Perang tarif antara Amerika Serikat (AS) dengan sejumlah negara mulai mereda setelah adanya kesepakatan tarif baru antara AS dan China dan kesepakatan dagang AS dan Inggris.
Vietnam juga sedang melakukan negosiasi ulang besaran tarif bea keluar. Ekonom dari CORE Yusuf Rendy Manilet berharap, Indonesia terus melakukan negosiasi tarif secara pro aktif dengan AS.
“Jika Vietnam berhasil menurunkan tarifnya lebih lanjut, maka posisi produk Indonesia akan makin terdesak di pasar AS. Kita tidak bisa hanya menunggu hasil, kita harus proaktif,” kata Yusuf kepada kumparan, Minggu (18/5).
Menurut Yusuf tarif impor yang diterapkan AS kepada Indonesia sebesar 47 masih tinggi dibanding negara-negara Asean.
Yusuf optimistis pemerintah dapat melakukan tindakan lebih proaktif dalam bernegosiasi perang tarif impor yang diterapkan AS.
Indonesia menjadi negara dengan tarif impor tertinggi ketiga di Asean sebesar 47 persen, setelah Kamboja dan Laos yang masing-masing 49 persen dan 48 persen.
Yusuf melihat saat ini adalah waktu yang tepat untuk negosiasi lanjutan karena AS dipandang lebih lunak dan membuka ruang kompromi yang lebih luas sejak adanya kesepakatan dengan China dan Inggris.

“Saya kira ada peluang bagi Indonesia untuk menegosiasikan penurunan tarif setidaknya ke level yang sebanding dengan Vietnam, idealnya di bawah 25 persen,” ujar Yusuf.

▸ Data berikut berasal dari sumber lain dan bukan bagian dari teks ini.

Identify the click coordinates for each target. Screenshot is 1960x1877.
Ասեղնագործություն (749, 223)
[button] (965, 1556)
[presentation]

Direktur Eksekutif CELIOS Bhima Yudhistira melihat meredanya perang tarif dapat membuat harga ekspor komoditas unggulan Indonesia dapat pulih sejalan dengan meningkatnya industri di China. Hal ini juga dapat menopang kinerja ekspor Indonesia.
Meski begitu dengan adanya penurunan tarif AS terhadap barang China juga disebut bisa merugikan Indonesia.
“Rendahnya tarif China dibandingkan Indonesia ke pasar AS akan menurunkan daya saing ekspor Indonesia. Produk asal Indonesia seperti tekstil, alas kaki dan pakaian jadi bisa direbut oleh China. Sementara Indonesia hanya diuntungkan dari sisi permintaan bahan baku mentah dan barang setengah jadi,” kata Bhima.